On Saturday, musician Ma performed Bach’s Suite No. 1 for the cello at the Juarez-Lincoln international bridge at the US-Mexico border to oppose the attacks on immigrants by the Trump administration and the political establishment.

“We have an international orchestra,” Yeh said about the world-class musicians in the CSO. “When I joined the orchestra in 1977, I was the first Asian member of the orchestra, but I was born in America. Now we have about 20 musicians who are immigrants, from South America, from Scandinavia, from all corners of the world. We are an international group of musicians. To devalue anybody because they are not born in America is antithetical to common sense. We reject the notion that immigrants should be devalued in any way. We will continue to stand up for that.”

Speaking about the recent wave of teachers strikes, Yeh added, “What we as musicians, as artists do, is encourage this sort of activity by reaching out and giving strength to the uprising of the working class. I really want to emphasize that. We are with the working class. We are the working people!”

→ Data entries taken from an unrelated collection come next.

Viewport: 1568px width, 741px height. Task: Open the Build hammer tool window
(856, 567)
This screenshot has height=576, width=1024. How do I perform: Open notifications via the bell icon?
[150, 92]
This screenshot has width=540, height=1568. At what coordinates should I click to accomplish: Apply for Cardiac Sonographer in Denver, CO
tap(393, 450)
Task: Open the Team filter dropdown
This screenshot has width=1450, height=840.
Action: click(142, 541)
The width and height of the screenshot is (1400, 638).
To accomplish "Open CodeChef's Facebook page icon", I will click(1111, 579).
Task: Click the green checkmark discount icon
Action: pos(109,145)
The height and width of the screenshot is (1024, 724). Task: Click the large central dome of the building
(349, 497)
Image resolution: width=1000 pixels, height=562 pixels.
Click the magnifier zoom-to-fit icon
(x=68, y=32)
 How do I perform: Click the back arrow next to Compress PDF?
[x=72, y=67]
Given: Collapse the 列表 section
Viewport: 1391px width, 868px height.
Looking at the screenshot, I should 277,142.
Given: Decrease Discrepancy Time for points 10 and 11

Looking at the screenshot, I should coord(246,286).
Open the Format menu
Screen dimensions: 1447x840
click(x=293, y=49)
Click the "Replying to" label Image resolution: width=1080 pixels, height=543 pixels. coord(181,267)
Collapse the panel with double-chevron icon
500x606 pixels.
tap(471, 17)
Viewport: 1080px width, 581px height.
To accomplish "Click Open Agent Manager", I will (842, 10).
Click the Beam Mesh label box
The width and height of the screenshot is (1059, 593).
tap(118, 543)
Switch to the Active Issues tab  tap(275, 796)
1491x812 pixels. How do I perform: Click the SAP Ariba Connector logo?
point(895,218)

While there is a constant refrain by the CSOA board and the rest of the political establishment that there is no money for pensions and other social programs, trillions of dollars continue to be spent to carry out criminal wars and boost the profits of Wall Street and the super rich. The fortunes of just the Zells ($5.5 billion) alone could fund a 100-person orchestra making $150,000 a year for the next 367 years.

The United States is home to 540 billionaires, with immense wealth concentrated in a few hands at the expense of the vast majority. Resources exist, but it poses the question of who controls society—the vast majority of the world’s working class that produce society’s wealth, or a tiny handful of social parasites who control it?